Copy every line of the records below, requests included, but multiply each coordinate in the answers by 1.85 and round it to a whole number, with halves rounded up. Keep all other numbers unchanged and leave the pictures out.
----- RECORDS SUPPLIED -----
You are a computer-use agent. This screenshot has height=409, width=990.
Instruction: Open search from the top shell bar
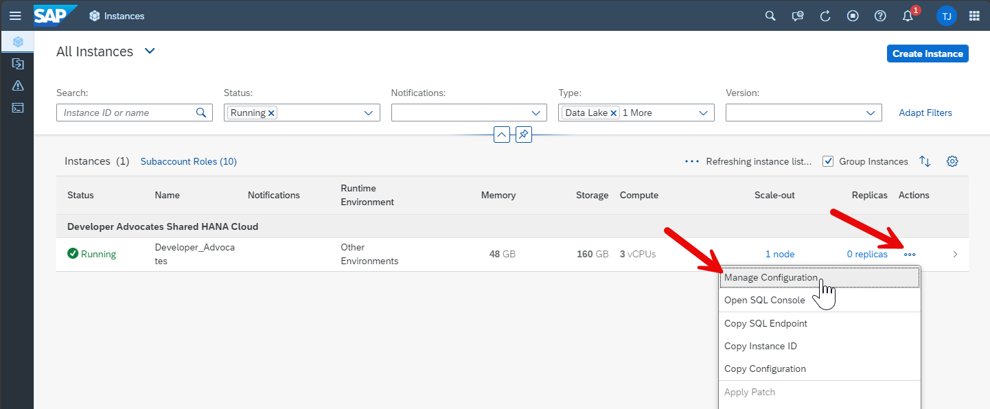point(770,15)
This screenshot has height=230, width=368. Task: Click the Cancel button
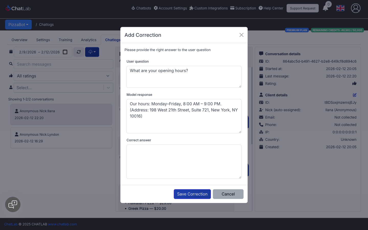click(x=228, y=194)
-----
• [REPLY TO THE TASK]
You are a computer-use agent. This screenshot has height=409, width=990.
Instruction: Open search from the top shell bar
point(1425,28)
This screenshot has height=230, width=368. Task: Click the Cancel button
click(x=422, y=359)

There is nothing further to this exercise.